Na verdade, foi quando acabámos o disco que chegámos à conclusão que tudo isto continua a soar a Lambchop, mas com mais soluções sonoras. O que conta na identidade de um grupo não é tanto a ferramenta utilizada, é mais a atitude, a forma como essa ferramenta é usada, qual o sentido que os músicos querem dar às canções. É a nossa reação à nossa criatividade que faz de nós quem somos.

O vídeo de “NIV” parece mostrar histórias de quem procura ultrapassar as dificuldades de uma vida complicada. De alguma maneira, é o que os Lambchop fazem desde sempre, não?
Nunca tinha pensado nisso dessa maneira, mas talvez, sim… Por outro lado, havia uma piada a circular nos corredores da nossa editora nos EUA: “Os Lambchop, a tornar as coisas difíceis há 20 anos”. Ou seja, não há caminhos fáceis para nada, é isso que temos andado a dizer.

Tem ideia de como é que os fãs de Lambchop olham para a banda? Que tipo de relação estabelecem com a música? Provavelmente, qualquer uma destas opiniões não passa disso mesmo…
Gostava de conseguir olhar para nós e ver aquilo que os outros veem, estando de fora, mas sempre tive muitas dificuldades em fazer isso. E duvido que alguém o consiga. Mas estou sempre pronto para conhecer e conversar com quem quer que seja, com todos os que gostam daquilo que fazemos. Até porque no meio dessas pessoas há gente completamente distinta. Não há um fã-tipo de Lambchop e devo dizer que isso me parece notável.

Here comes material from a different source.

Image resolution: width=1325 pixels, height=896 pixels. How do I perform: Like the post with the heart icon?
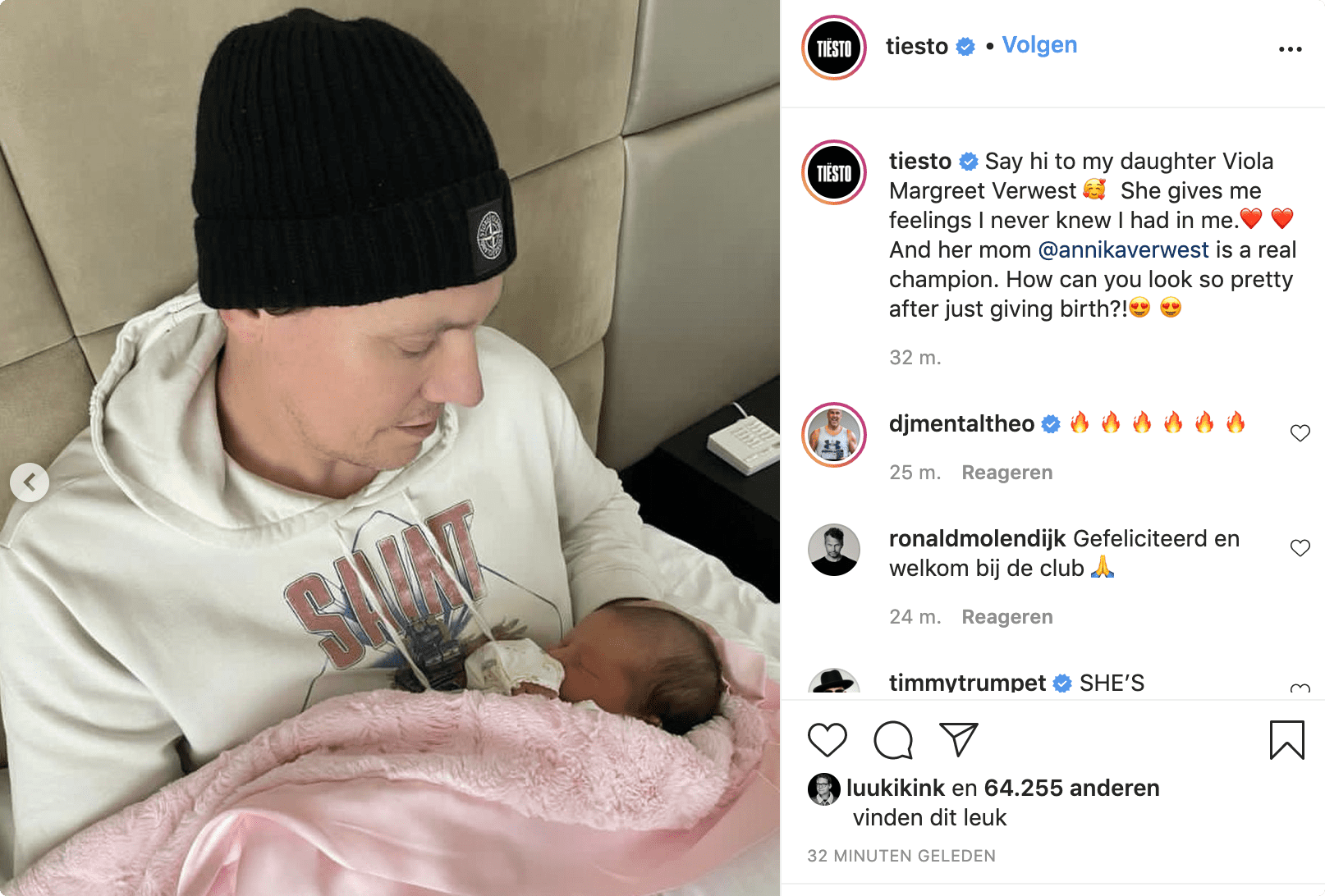click(x=827, y=740)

A música dos Lambchop trata de melancolia, de esperança e da falta dela. Um tema muito americano por agora, não?
Bom, somos americanos, é impossível não relacionarmos aquilo que fazemos com tudo o que acontece à nossa volta. E que ninguém se engane: estes são tempos verdadeiramente estranhos. Com cada nascer do sol há um lunático grande e gordo a tentar tirar qualquer vestígio de esperança ao próprio sol.

FLOTUS parece surgir de muita música ouvida, de diferentes influências. Hip hop, por exemplo, é um dos géneros que aparece em muitos textos escritos sobre o álbum como referência para a composição das canções. Mas concorda com essa opinião?
Concordo, é verdade. Apesar de muitas vezes haver conclusões precipitadas por parte de quem escreve sobre música. E noutras situações, limitam-se a repetir o que foi dito várias vezes. Nada de mais, nunca nada vai ser perfeito, é a vida, acho… Mas aqui é mesmo tudo verdade. Especialmente na produção e na forma como as batidas e as palavras se relacionam. Costumo imaginar uma narrativa para cada disco e a partir daí as coisas vão surgindo.

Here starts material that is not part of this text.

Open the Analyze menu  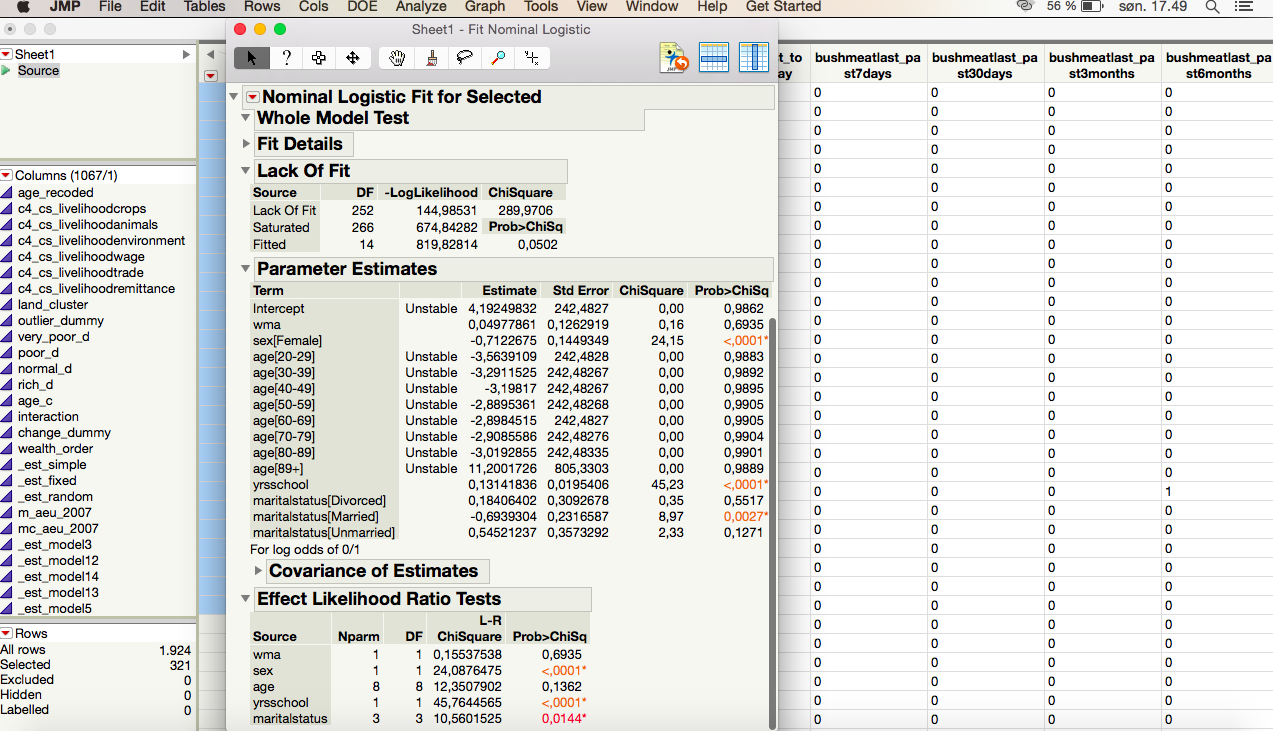[421, 7]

Também com base na música que vai ouvindo.
Gosto de ouvir música, gosto muito, mas não sou um grande consumidor ou comprador. Estou sempre muito interessado no que é novo e excitante. E há muito para descobrir. Se juntar isso ao que gosto de ouvir desde há muito tempo, aquela música e aquele artistas que sempre me acompanharam, bom, então temos um grande problema. Faço o que posso, até porque já não tenho tempo suficiente neste mundo para ouvir tudo o que quero.

Lambchop ao vivo esta terça feira, dia 17, às 22h no Teatro Maria Matos, em Lisboa. Quarta, 18, às 21h30 no Auditório de Espinho.